The word "screenshot" marks the lines to keep; find each one in the data and copy it.

MATERIAL FOR THE TASK >>
Content starts
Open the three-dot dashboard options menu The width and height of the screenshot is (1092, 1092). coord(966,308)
Content ends
Content starts
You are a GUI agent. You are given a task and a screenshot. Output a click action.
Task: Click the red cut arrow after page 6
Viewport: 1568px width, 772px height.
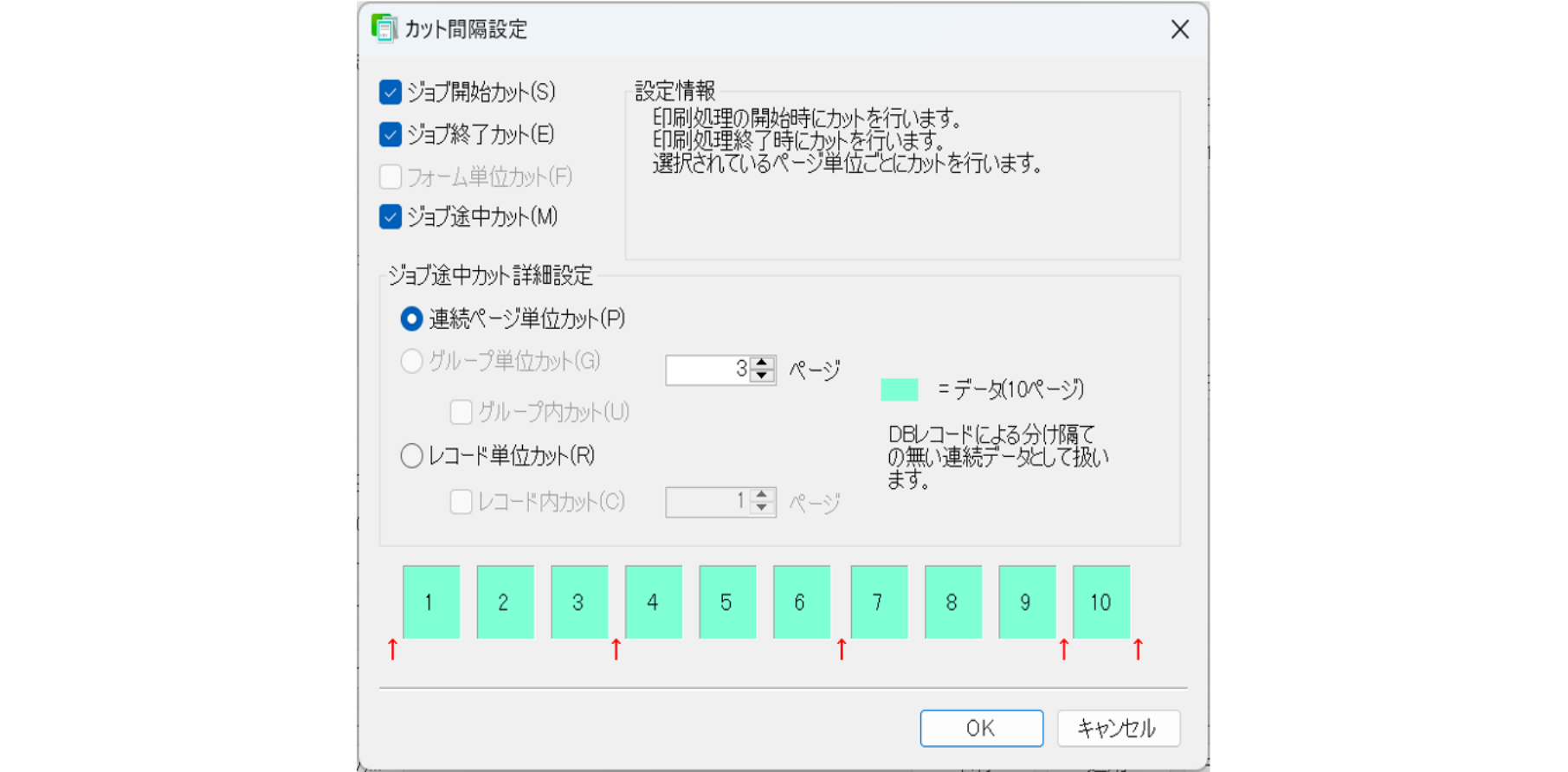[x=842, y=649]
Content ends
Content starts
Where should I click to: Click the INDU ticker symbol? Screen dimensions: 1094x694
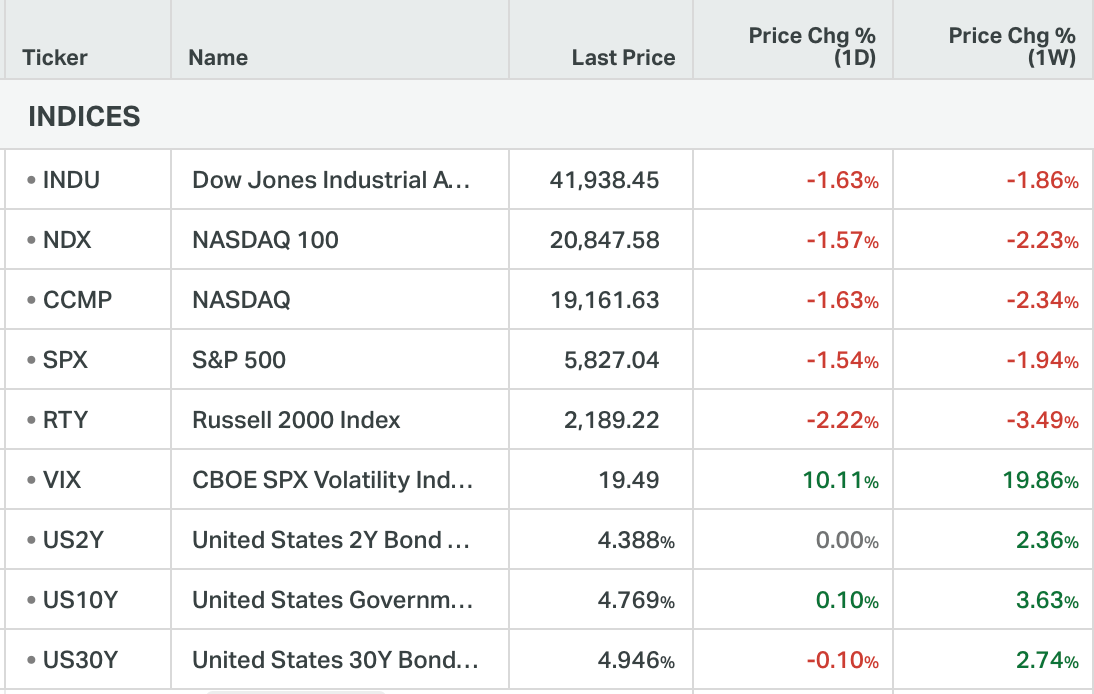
Content ends
ANSWER TO THE PROBLEM >>
Open the three-dot dashboard options menu The width and height of the screenshot is (1092, 1092). coord(966,308)
You are a GUI agent. You are given a task and a screenshot. Output a click action.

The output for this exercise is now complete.